REQUIREMENT: The entries below hold a line with "Colofon (140, 1785)" and a line with "Meld aan VNG Realisatie (401, 1755)". Return those lines and all that lie between them, exactly and only.

[Excerpts from a dataset]

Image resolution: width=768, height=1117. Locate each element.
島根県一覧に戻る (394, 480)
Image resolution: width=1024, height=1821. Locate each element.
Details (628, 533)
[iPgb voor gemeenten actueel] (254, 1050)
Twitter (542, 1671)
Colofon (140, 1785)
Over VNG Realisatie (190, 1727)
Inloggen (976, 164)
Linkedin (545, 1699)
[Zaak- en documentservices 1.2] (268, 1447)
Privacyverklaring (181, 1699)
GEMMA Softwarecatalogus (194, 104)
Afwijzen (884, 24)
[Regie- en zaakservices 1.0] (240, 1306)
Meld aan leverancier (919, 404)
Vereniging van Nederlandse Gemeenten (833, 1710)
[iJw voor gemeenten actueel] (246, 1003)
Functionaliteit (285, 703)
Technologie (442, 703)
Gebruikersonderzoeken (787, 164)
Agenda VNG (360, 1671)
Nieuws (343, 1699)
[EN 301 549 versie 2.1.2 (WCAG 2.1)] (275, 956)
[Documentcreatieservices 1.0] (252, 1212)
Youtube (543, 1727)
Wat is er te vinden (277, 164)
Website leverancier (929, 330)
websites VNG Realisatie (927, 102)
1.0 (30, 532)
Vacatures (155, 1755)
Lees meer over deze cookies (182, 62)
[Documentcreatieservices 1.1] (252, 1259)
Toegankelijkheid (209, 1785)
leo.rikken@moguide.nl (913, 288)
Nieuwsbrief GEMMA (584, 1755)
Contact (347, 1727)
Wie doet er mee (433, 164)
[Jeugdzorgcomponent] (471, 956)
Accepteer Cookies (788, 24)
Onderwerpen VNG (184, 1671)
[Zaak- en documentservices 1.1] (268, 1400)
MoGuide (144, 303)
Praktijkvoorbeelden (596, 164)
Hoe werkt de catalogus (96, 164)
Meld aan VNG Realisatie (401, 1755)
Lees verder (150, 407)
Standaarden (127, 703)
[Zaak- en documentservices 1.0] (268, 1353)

RESPONSE AREA:
Colofon (140, 1785)
Over VNG Realisatie (190, 1727)
Inloggen (976, 164)
Linkedin (545, 1699)
[Zaak- en documentservices 1.2] (268, 1447)
Privacyverklaring (181, 1699)
GEMMA Softwarecatalogus (194, 104)
Afwijzen (884, 24)
[Regie- en zaakservices 1.0] (240, 1306)
Meld aan leverancier (919, 404)
Vereniging van Nederlandse Gemeenten (833, 1710)
[iJw voor gemeenten actueel] (246, 1003)
Functionaliteit (285, 703)
Technologie (442, 703)
Gebruikersonderzoeken (787, 164)
Agenda VNG (360, 1671)
Nieuws (343, 1699)
[EN 301 549 versie 2.1.2 (WCAG 2.1)] (275, 956)
[Documentcreatieservices 1.0] (252, 1212)
Youtube (543, 1727)
Wat is er te vinden (277, 164)
Website leverancier (929, 330)
websites VNG Realisatie (927, 102)
1.0 (30, 532)
Vacatures (155, 1755)
Lees meer over deze cookies (182, 62)
[Documentcreatieservices 1.1] (252, 1259)
Toegankelijkheid (209, 1785)
leo.rikken@moguide.nl (913, 288)
Nieuwsbrief GEMMA (584, 1755)
Contact (347, 1727)
Wie doet er mee (433, 164)
[Jeugdzorgcomponent] (471, 956)
Accepteer Cookies (788, 24)
Onderwerpen VNG (184, 1671)
[Zaak- en documentservices 1.1] (268, 1400)
MoGuide (144, 303)
Praktijkvoorbeelden (596, 164)
Hoe werkt de catalogus (96, 164)
Meld aan VNG Realisatie (401, 1755)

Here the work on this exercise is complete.